- A ministra da Saúde disse que este ano os tempos de espera para a primeira observação no SNS diminuíram durante a epidemia da gripe.
- Ana Paula Martins afirmou, em Viana do Castelo, que circulam inverdades sobre o SNS e que o serviço está preparado para o que for necessário.
- Sobre mortalidade, reforçou que Portugal tem excesso de mortalidade comparável a alguns anos, nomeadamente 2022/2023.
- Em relação à gripe, afirmou que o percurso é longo e que é importante acompanhar a evolução do frio; o SNS tem melhorado, especialmente nas urgências.
- Dados do INSA indicam mortalidade acima do esperado na semana 50 (8 a 14 dezembro) e aumento de infeções respiratórias graves, com maior impacto em idosos, e reconhece excessos nas regiões Norte, Centro e Algarve.

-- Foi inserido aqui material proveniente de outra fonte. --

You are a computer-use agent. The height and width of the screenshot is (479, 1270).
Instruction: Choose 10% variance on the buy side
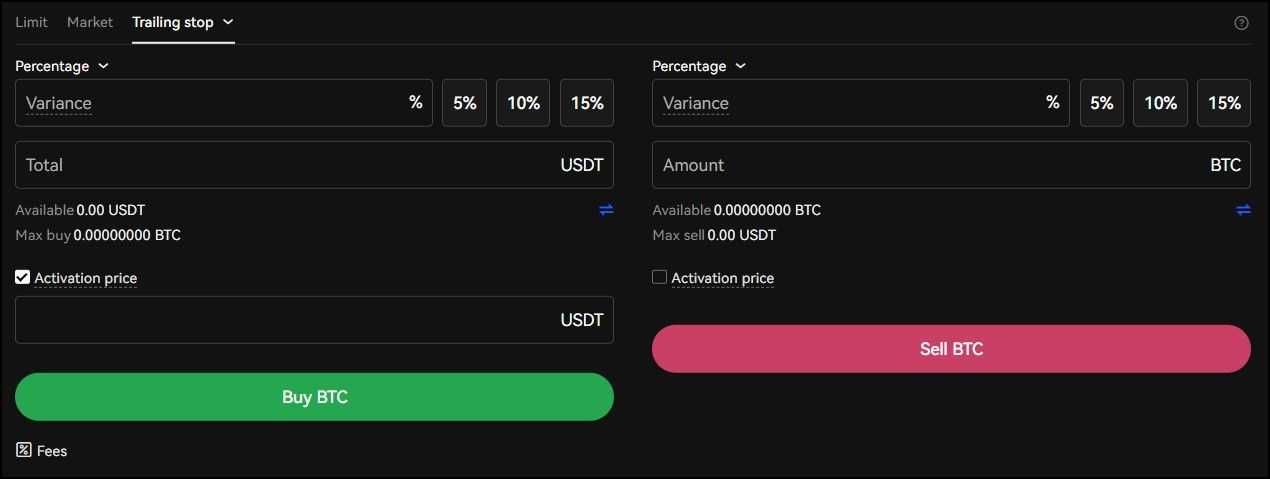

O Ministério da Saúde confirmou que este ano houve redução dos tempos de espera para a primeira observação nos serviços do SNS, durante a epidemia de gripe. A ministra Ana Paula Martins afirmou que o SNS está preparado para responder às necessidades atuais.
A declaração foi feita aos jornalistas no Hospital de Santa Luzia, em Viana do Castelo. A ministra destacou que houve melhorias em várias frentes, sobretudo na organização das urgências, para enfrentar situações de gravidade.
Ana Paula Martins respondeu a críticas sobre o SNS, recusando comentários sobre candidatos políticos. Garantiu que apontar apenas falhas não é construtivo e que o serviço tem, de facto, um trabalho de alta qualidade, feito com dedicação humana.
Dados epidemiológicos do INSA
O Boletim de vigilância epidemiológica do INSA apontou, em dezembro, um aumento de infeções respiratórias graves em Portugal, especialmente entre idosos e crianças. O documento indica também mais casos de gripe nos cuidados intensivos na semana 50.
Segundo o INSA, a mortalidade por todas as causas esteve acima do esperado na semana 50, com excessos nas regiões Norte, Centro e Algarve. Os dados mostram a maior pressão em pessoas com mais de 75 anos.